Let’s start with the same way like in the Prophet, you need to make sure you have the XGBoost installed with the necessary libraries. Below code demonstrates the both, you can use Jupyter notebook for this.
pip install xgboost
import pandas as pd
import numpy as np
import matplotlib.pyplot as plt
from xgboost import XGBRegressor
from sklearn.metrics import mean_squared_error
Load your time series data into a pandas DataFrame,
# Load dataset
data = pd.read_csv('amazon_stock_prices.csv')
data['Date'] = pd.to_datetime(data['Date'])
data.set_index('Date', inplace=True)
# Create lag features
def create_lag_features(df, lags, target_col):
for lag in range(1, lags + 1):
df[f'{target_col}_lag_{lag}'] = df[target_col].shift(lag)
df.dropna(inplace=True)
return df
data = create_lag_features(data, lags=5, target_col='Value')
# Split data into features and target
X = data.drop(columns=['Value'])
y = data['Value']
At this point, we are going to do something different from other models, which is the train-test split.
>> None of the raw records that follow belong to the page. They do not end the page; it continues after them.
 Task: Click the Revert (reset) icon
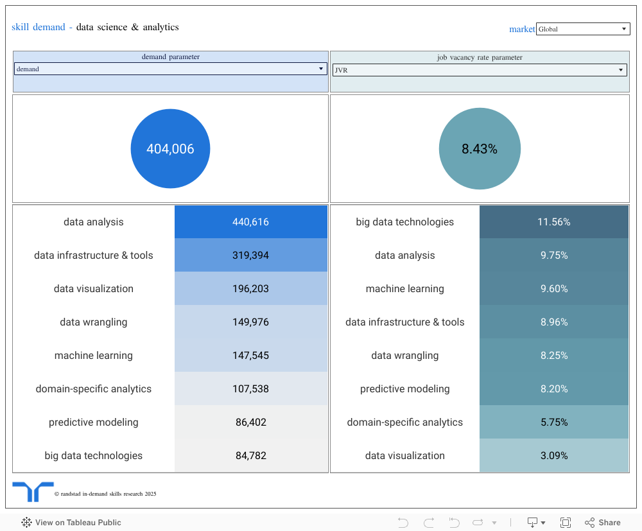[x=454, y=523]
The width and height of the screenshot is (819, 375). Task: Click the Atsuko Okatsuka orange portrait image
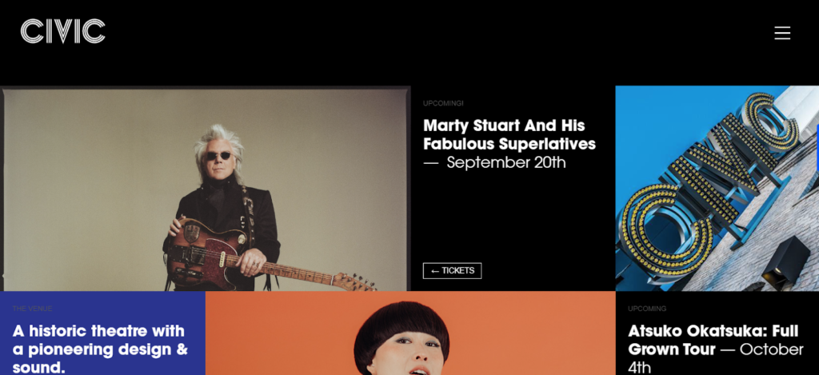pos(410,333)
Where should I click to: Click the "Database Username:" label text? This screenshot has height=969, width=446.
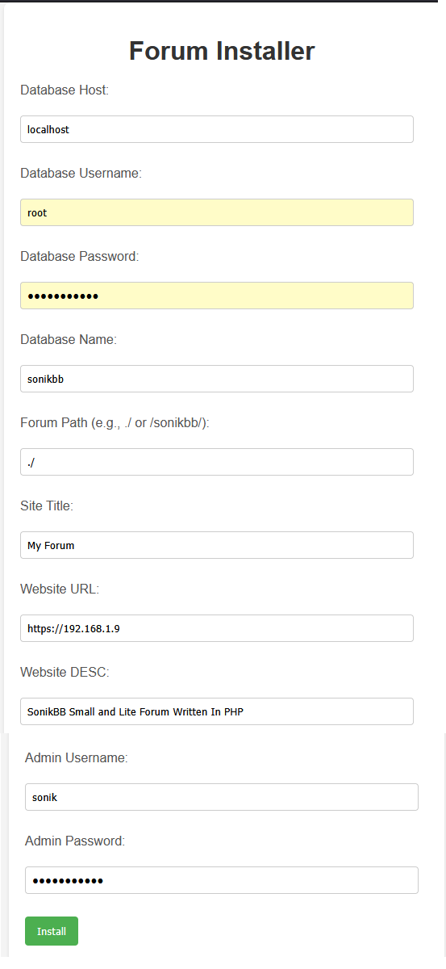pyautogui.click(x=81, y=174)
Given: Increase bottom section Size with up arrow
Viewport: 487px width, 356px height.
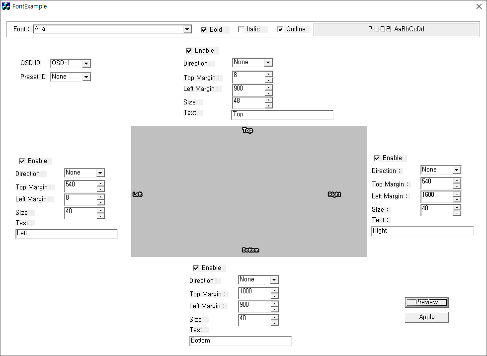Looking at the screenshot, I should coord(274,317).
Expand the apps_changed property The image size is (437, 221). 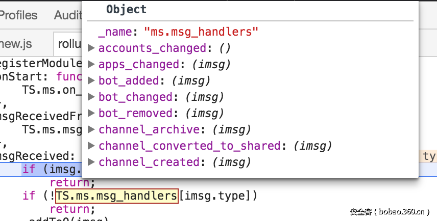pyautogui.click(x=91, y=65)
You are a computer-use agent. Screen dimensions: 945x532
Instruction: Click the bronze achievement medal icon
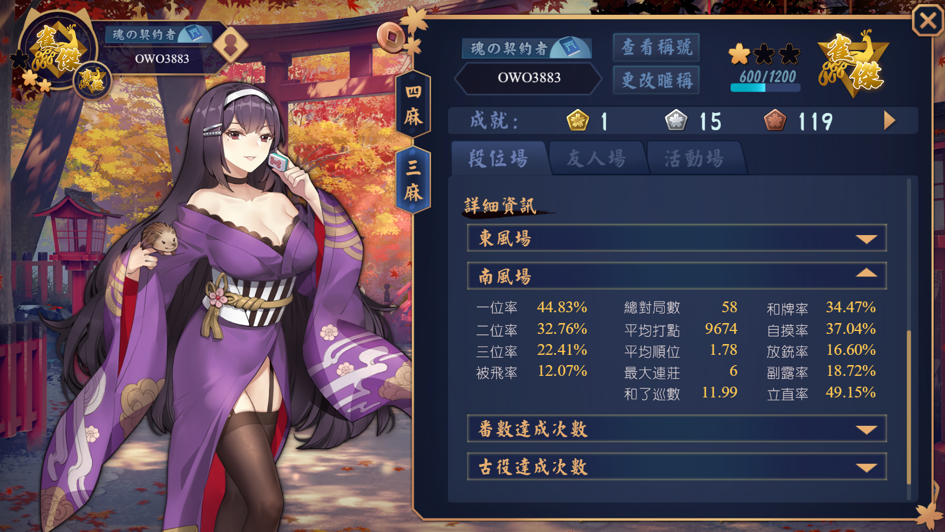775,120
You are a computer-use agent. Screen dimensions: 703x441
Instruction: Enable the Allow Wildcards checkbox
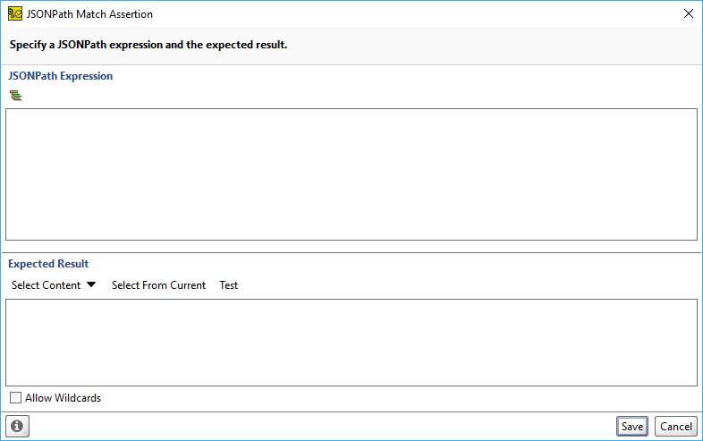(16, 397)
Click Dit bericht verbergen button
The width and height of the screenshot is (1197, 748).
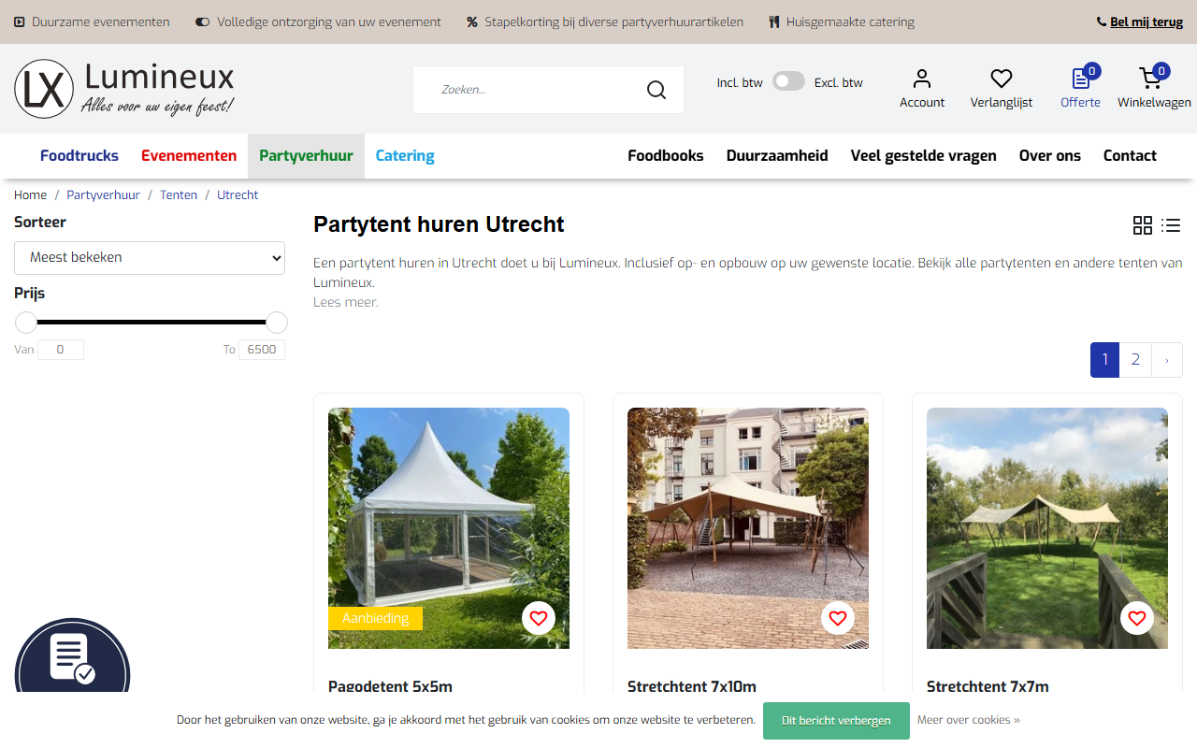tap(836, 720)
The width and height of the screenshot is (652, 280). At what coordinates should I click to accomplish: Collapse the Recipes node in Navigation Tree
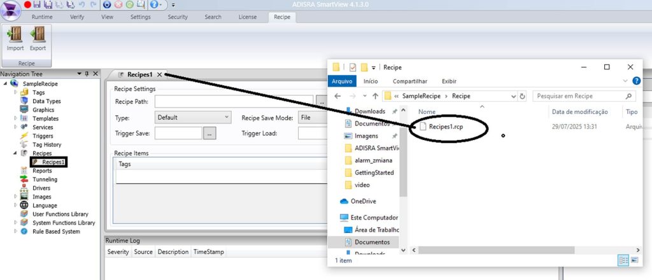pyautogui.click(x=15, y=153)
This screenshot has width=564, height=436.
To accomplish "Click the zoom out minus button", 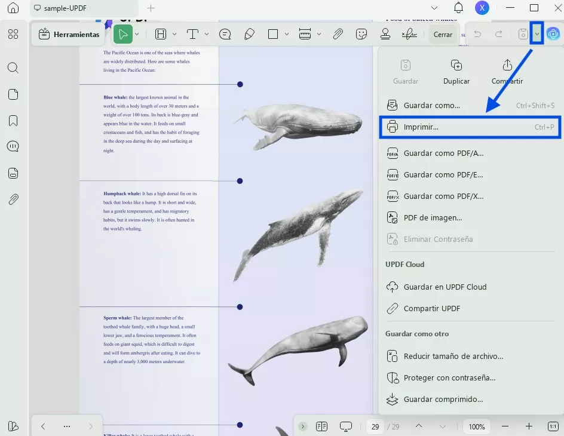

We should ensure that the order of data is maintained by splitting the data into training and testing sets. The train-test split is used for many other models to determine the accuracy of the model.
# Split data into train and test sets
train_size = int(len(data) * 0.8)
X_train, X_test = X[:train_size], X[train_size:]
y_train, y_test = y[:train_size], y[train_size:]
Define the XGBoost model and train it on the training data.
# Initialize the model
model = XGBRegressor(objective='reg:squarederror', n_estimators=1000)
# Train the model
model.fit(X_train, y_train, eval_set=[(X_test, y_test)], verbose=False)
Make predictions on the test set using the trained model and then evaluate the model’s performance using the Root Mean Squared Error (RMSE).
# Make predictions
y_pred = model.predict(X_test)
# Calculate RMSE
rmse = np.sqrt(mean_squared_error(y_test, y_pred))
print(f'Root Mean Squared Error: {rmse}')

Final step demonstrates the visualization of the actual vs. predicted values to assess the model’s performance.
# Plot actual vs. predicted values
plt.figure(figsize=(10, 6))
plt.plot(y_test.index, y_test, label='Actual')
plt.plot(y_test.index, y_pred, label='Predicted')
plt.title('Actual vs Predicted Values')
plt.xlabel('Date')
plt.ylabel('Value')
plt.legend()
plt.show()

Conclusion
It is possible to perform time series forecasting with many different models like these. Here, I tried to show how it can be used with an example of stock pricing. Since the dataset is not perfect, it is very likely that there will be issues with the functioning of the models in some parts. Therefore, I recommend working with and comparing different models for forecasting.